Kelly Mead | |

The Australian National University (ANU) scientist Tony Flynn has developed a process to create water filters from commonly available materials. The materials need to also be fired, which can be done without a kiln or other western technology, by using common manure.

An estimated 80% of all sickness in this world can be attributed to unsafe water and sanitation according to the World Health Organization (WHO). That can be seen in the annual 1.5 billion episodes of diarrhea in children under the age of 5, with about four million of those being fatal.

Since historically water filters have had to be imported to developing nations, which means increased cost and reduced availability for the populace. With the new filter design made from common place materials available in even the most remote places.

“These filters are a hollow ceramic vessel filled with charcoal. They are intended to filter out suspended silt and bacteria. However, at around $US5 each, they’re too expensive for individuals in many developing communities to consider purchasing,” stated Mr Flynn. “They are very simple to explain and demonstrate and can be made by anyone, anywhere. They don’t require any Western technology. All you need is terracotta clay, some used coffee grounds or tea leaves, a compliant cow and a match,” Mr Flynn continued “Everyone has a right to clean water, these filters have the potential to enable anyone in the world to drink water safely.”

Filter production is simple:

  • A handful of crushed dry clay
  • A handful of common organic material, such as coffee grounds, rice hulls, or used tea leaves
  • Add water, just enough to make a stiff biscuit dough like mixture
  • Shape into a cylinder shaped pot closed on one end
  • Dry it in sun
  • Place dried filter on a layer of dry manure, a little straw, dead leaves or shredded bark
  • Add two more layers of manure mixture on top
  • Light the straw, dead leaves, or shredder bark
  • Keep fire going until pot is completely cured (less than an hour in most cases, as different materials will mean different times)

Since using a potters kiln can take up to eight to nine hours to achieve the temperatures needed, which can be achieved using this method in a hour or less.
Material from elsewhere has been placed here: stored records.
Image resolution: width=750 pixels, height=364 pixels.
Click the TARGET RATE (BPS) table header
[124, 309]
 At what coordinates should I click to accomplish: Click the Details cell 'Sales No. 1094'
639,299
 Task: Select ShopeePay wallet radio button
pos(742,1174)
Also with the expensive of such a kiln being prohibitive to most people, this is an excellent method anyone can make use of. Especially since no additional technology, or added insulation is needed being able to drink safe, filtered water water in almost any location on the planet. As long as water, manure, red/yellow clay and human organic debris you can make a filter that traps pathogens.
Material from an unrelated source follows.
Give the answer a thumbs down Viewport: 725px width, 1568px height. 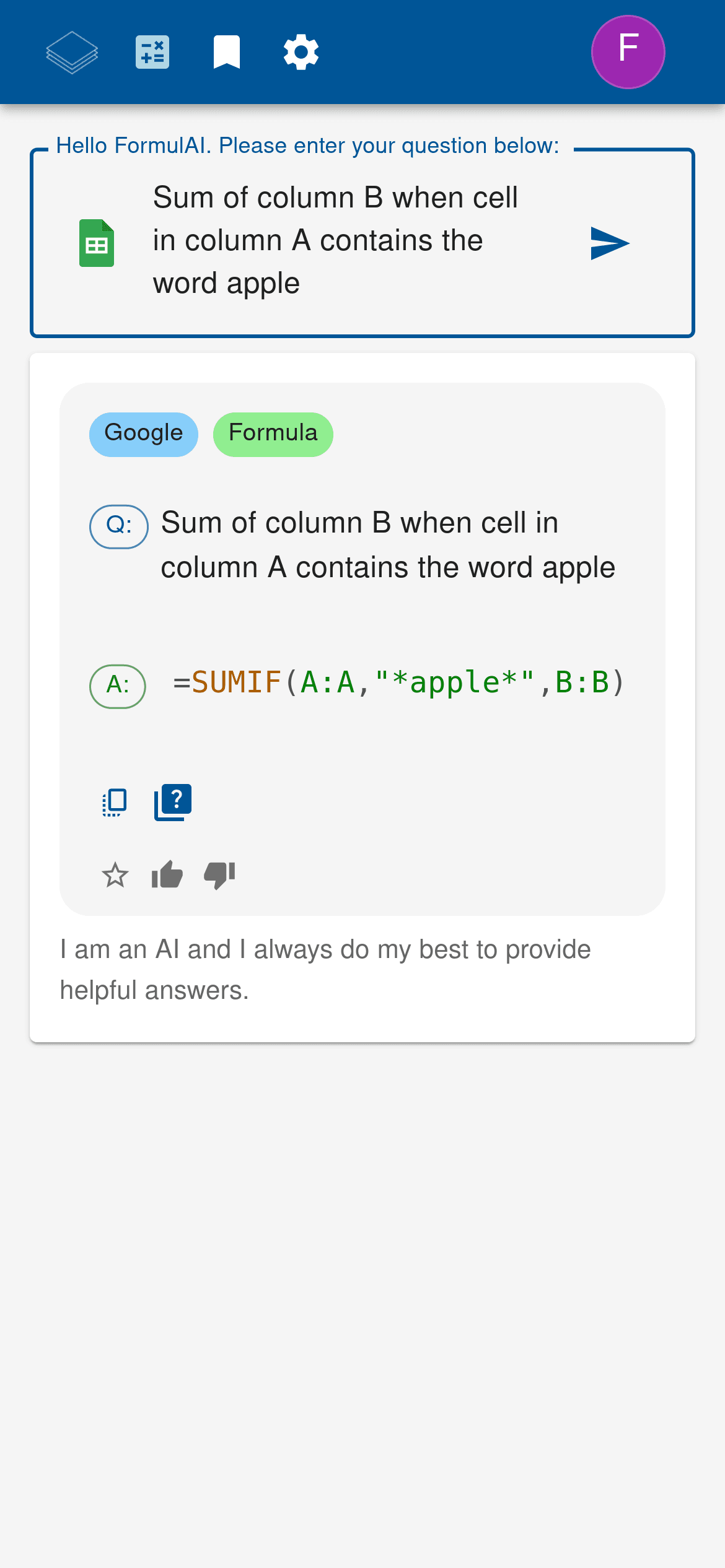point(219,875)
This design is purposely not being patented in a hope that it can be freely used around the world. Their belief that even third world countries should have the ability to have clean safe drinking water.

When the organic material is burned away inside the clay during the firing process it will leave cavities that can trap pathogens in the water. It is based on the basic principal that these cavities are big enough for water to pass through while being too narrow for the dangerous pathogens and the fine materials that make water muddy and unpleasant. Testing was done with E-coli bacterium and saw the filter remove 96.4% to 99.8% of the pathogen, which is well within the recommended safe levels.

This invention came from the a World Vision project that involved the community of Manatuto, in East Timor. This project was to rehabilitate a small community of potters that was devastated in the East Timor’s civil war for Independence. It was hoped that by helping the potters to produce filters would help in two ways; one give the community clean drinking water and two provide a means of revenue for the community by producing and selling them.

Using one filter it was found to produce a liter of clean water in two hours.